-- Your goal --
Which of the lines below include the word "Delete"? Pull each one out.

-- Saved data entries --

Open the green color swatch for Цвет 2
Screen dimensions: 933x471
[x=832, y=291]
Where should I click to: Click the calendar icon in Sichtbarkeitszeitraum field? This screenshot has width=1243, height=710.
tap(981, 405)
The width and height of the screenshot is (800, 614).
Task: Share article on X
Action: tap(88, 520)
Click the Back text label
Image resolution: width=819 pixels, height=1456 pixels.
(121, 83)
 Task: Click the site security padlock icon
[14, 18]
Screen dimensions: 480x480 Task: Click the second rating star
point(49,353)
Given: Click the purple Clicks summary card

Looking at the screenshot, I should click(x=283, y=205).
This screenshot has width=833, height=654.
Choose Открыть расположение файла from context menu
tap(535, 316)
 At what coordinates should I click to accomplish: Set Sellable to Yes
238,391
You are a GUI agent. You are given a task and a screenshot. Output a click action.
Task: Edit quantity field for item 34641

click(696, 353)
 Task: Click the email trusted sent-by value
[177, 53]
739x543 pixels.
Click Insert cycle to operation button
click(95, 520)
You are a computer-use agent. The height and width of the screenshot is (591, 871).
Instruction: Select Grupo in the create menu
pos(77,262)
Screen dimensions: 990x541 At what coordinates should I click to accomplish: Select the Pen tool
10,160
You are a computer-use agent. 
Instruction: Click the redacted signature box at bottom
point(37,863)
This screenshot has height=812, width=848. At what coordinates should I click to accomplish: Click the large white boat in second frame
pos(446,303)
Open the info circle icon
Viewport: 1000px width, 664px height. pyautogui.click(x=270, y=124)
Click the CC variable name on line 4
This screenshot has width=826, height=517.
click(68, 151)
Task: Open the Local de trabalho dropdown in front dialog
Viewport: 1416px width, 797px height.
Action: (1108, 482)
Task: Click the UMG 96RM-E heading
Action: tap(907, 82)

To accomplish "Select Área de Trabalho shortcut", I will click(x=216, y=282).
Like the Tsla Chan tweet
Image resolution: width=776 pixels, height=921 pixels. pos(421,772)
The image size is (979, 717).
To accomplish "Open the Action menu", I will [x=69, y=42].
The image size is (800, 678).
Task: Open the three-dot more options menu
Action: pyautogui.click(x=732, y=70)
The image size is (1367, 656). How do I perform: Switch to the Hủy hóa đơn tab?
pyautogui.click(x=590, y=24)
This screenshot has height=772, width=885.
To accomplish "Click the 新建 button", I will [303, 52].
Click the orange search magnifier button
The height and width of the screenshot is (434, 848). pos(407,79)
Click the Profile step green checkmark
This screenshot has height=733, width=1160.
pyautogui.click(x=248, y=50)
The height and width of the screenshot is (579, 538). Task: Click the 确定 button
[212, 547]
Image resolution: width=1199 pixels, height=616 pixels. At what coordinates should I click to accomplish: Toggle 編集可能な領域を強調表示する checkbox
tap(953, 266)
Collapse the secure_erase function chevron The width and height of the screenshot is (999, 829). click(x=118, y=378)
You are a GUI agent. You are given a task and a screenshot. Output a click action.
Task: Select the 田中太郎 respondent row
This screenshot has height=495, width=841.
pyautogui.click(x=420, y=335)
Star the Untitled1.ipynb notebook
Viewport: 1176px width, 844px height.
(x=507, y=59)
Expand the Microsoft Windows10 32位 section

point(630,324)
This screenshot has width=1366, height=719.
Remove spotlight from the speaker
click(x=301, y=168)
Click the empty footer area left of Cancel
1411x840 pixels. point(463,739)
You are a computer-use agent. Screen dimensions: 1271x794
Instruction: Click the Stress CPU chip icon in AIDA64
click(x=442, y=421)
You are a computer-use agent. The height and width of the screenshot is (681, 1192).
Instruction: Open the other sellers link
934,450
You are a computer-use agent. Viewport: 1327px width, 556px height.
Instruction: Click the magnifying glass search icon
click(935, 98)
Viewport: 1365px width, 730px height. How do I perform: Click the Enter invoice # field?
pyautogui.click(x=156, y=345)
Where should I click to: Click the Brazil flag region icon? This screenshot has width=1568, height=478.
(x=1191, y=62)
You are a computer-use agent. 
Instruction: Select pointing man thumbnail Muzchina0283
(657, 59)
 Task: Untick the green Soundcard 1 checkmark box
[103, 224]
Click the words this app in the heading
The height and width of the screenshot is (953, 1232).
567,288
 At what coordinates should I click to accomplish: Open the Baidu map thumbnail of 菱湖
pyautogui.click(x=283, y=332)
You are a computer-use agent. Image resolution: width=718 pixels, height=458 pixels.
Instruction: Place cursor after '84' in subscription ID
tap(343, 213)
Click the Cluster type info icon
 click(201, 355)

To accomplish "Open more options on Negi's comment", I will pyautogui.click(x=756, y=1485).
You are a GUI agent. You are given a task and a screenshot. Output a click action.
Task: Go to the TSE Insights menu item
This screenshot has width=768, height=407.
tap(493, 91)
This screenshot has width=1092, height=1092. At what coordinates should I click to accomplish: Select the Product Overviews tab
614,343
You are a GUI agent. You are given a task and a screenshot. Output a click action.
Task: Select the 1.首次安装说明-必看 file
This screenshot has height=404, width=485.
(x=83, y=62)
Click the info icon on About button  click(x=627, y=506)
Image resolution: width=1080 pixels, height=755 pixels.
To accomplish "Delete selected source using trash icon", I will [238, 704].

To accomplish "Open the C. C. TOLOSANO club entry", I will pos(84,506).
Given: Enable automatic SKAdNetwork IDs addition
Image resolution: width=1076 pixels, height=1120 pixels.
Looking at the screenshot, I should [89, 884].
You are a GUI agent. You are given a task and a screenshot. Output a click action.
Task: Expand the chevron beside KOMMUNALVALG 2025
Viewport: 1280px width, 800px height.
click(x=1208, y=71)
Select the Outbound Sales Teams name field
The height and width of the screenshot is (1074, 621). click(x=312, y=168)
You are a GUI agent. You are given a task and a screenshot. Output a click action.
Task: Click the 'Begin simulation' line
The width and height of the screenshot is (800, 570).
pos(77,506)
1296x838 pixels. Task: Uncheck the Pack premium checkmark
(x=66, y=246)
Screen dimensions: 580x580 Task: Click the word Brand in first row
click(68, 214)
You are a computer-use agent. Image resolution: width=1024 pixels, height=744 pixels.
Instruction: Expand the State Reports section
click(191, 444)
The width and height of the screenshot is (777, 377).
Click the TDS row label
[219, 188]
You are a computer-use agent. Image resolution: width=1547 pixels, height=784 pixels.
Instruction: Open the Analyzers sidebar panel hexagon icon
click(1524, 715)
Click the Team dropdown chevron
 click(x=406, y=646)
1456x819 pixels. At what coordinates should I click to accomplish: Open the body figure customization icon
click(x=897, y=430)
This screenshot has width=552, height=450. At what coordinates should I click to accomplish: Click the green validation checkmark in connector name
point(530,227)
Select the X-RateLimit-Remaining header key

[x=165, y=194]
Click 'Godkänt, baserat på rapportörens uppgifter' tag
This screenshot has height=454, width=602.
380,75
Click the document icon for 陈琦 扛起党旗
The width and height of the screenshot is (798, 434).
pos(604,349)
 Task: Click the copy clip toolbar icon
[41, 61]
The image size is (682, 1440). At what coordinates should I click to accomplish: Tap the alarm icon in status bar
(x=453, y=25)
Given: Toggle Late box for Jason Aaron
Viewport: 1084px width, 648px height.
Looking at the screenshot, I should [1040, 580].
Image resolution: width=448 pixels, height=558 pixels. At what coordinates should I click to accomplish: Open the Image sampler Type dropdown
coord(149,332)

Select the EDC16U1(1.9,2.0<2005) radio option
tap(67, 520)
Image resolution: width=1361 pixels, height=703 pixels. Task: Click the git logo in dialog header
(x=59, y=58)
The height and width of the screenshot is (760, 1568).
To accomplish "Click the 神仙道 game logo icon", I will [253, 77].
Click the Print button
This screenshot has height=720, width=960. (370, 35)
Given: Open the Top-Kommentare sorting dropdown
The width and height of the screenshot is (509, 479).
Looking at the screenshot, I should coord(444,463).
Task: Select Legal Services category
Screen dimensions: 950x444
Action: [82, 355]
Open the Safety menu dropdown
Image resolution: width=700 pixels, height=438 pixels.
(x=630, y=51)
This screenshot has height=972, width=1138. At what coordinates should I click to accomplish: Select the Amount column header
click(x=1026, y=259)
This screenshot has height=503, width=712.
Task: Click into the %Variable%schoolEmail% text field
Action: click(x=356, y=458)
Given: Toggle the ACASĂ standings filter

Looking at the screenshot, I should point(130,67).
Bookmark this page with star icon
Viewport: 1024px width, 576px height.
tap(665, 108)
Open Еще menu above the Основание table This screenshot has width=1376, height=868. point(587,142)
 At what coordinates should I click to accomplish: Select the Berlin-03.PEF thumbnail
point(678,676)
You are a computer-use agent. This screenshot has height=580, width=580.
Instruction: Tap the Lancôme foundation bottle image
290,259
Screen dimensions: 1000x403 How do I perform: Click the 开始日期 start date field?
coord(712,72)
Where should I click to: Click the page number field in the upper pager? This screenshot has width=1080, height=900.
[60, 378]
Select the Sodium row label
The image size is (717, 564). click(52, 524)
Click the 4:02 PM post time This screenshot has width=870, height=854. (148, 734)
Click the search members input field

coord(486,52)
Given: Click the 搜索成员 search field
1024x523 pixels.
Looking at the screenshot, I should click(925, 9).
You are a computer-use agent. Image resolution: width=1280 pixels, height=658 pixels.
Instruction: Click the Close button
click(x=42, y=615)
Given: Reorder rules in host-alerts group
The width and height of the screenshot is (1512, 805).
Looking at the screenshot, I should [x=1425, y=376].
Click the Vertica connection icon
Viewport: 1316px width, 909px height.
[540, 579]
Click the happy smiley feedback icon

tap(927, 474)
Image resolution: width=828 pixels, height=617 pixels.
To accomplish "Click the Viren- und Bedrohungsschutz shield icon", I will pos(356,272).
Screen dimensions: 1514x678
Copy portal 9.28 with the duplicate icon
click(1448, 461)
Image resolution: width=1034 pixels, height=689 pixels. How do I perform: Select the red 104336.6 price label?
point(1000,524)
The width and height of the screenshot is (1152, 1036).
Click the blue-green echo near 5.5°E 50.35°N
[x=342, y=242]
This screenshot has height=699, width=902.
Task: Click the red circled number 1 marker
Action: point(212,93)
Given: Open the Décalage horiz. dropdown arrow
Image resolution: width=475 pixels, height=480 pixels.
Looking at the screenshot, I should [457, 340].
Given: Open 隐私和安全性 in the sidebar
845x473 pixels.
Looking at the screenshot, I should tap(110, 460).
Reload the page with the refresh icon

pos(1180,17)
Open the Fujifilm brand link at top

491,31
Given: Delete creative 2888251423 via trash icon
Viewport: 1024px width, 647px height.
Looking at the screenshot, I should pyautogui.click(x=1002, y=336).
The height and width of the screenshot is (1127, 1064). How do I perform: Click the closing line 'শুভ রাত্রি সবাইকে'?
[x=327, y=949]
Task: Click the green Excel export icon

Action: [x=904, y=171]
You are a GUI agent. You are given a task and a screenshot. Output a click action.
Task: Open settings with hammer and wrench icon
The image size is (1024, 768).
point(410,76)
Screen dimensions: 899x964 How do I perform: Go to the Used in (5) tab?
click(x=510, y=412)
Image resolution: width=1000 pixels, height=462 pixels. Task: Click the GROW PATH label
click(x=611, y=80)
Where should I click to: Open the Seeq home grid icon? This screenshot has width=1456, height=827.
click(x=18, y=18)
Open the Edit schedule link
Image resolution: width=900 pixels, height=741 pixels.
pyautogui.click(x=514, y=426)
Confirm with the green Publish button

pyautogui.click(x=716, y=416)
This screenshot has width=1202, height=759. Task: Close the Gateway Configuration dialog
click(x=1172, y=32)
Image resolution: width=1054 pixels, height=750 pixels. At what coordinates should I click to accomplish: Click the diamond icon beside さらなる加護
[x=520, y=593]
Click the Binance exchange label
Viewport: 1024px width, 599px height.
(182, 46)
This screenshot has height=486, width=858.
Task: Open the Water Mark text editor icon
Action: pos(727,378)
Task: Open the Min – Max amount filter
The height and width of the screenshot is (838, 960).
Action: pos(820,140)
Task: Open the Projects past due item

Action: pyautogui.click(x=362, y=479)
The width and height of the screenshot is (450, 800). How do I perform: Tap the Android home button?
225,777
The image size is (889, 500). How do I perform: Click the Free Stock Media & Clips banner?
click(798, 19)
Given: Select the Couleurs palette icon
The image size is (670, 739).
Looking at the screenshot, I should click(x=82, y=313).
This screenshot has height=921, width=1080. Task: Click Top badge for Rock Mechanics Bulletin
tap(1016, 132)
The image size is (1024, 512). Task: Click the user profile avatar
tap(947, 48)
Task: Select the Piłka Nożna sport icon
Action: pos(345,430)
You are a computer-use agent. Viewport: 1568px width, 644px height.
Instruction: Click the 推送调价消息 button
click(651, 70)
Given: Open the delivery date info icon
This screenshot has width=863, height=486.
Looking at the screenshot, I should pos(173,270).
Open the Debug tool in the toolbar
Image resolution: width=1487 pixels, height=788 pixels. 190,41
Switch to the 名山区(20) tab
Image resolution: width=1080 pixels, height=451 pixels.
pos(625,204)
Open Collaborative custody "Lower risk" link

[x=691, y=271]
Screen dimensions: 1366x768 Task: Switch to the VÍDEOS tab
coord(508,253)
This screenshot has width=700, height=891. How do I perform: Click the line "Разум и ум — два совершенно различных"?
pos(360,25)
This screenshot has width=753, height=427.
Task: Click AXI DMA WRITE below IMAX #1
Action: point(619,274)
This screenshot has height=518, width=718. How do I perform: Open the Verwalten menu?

-- Task solution --
To accomplish "Delete selected source using trash icon", I will [238, 704].
Given: Delete creative 2888251423 via trash icon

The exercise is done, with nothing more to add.